In collaboration with NYU Skirball Center for the Performing Arts, James Sewell Ballet presented the world premiere of a ballet inspired by Frederick Wiseman’s groundbreaking and controversial 1967 documentary, Titicut Follies.
The collaboration began as Wiseman’s 2014 CBA Fellowship project. Read more about Wiseman’s and Sewell’s working process in Michael Cooper’s New York Times piece.
Following the performance on Friday, April 28, CBA Founder and Director Jennifer Homans moderated a post-performance discussion with the creative team (James Sewell, Frederick Wiseman, Lenny Pickett, and Steven Rydberg).

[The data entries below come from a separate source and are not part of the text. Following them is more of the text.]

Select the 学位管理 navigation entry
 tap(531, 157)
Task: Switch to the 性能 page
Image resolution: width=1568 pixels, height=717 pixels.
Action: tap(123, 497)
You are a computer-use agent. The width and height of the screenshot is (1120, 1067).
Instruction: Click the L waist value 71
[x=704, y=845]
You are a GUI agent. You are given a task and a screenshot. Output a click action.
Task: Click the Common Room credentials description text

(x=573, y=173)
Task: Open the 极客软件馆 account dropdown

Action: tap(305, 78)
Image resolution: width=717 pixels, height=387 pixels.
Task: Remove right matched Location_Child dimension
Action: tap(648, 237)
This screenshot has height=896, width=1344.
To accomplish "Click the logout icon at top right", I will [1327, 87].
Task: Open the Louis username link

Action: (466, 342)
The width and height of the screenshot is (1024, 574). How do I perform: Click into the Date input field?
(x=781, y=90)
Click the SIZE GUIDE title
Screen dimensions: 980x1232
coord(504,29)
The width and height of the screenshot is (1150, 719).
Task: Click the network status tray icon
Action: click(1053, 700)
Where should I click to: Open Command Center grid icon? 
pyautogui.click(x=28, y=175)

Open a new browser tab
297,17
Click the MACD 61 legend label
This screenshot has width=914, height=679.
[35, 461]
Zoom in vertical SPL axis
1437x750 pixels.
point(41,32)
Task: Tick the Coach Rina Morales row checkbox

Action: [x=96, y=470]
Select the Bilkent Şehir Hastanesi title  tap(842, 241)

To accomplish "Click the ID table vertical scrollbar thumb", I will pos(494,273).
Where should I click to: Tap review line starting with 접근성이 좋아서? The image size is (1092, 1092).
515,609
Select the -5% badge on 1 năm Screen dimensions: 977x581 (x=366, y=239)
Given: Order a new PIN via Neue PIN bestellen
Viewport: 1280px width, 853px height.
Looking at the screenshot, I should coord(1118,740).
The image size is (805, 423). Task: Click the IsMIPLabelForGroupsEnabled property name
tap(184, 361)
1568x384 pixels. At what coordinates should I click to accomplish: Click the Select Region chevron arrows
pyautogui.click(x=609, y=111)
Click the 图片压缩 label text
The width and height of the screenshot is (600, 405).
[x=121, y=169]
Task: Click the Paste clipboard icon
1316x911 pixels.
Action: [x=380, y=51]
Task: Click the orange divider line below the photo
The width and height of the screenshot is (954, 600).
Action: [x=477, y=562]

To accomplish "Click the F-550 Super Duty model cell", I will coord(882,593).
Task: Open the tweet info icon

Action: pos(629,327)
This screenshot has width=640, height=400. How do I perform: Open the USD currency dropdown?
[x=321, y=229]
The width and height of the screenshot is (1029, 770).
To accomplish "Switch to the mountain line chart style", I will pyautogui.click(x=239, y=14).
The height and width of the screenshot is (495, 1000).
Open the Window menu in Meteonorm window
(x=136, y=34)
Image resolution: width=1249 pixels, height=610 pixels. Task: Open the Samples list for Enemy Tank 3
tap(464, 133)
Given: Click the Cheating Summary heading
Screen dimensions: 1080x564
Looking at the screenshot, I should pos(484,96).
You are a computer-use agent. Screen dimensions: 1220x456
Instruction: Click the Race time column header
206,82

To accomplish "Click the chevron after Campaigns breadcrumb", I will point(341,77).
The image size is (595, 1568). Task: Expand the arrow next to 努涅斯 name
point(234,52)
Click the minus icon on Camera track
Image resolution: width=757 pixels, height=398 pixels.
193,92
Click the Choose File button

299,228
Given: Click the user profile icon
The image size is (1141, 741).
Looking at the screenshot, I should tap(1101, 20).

Frederick Wiseman (CBA ’14) has made 39 documentaries and 2 fiction films. Among his documentaries are Titicut Follies, Welfare, Public Housing, Near Death, La Comédie Française ou l’Amour Joué, La Danse—Le Ballet de l’Opéra de Paris, At Berkeley,and National Gallery. His documentaries are dramatic, narrative films that seek to portray the joy, sadness, comedy, and tragedy of ordinary experience. He has won numerous awards including four Emmys, a MacArthur fellowship, a Guggenheim fellowship, and the Lion D’Or Lifetime Achievement Award at the 2014 Venice Film Festival. His films have played in theatres and been broadcast on television in many countries. He is also a theatre director and has directed The Last Letter, based on a chapter of Vasily Grossman’s novel Life and Fate, and Samuel Beckett’s Happy Days at the Comédie Française. He is an Honorary Member of the American Academy of Arts and Letters and a Fellow of the American Academy of Arts and Sciences.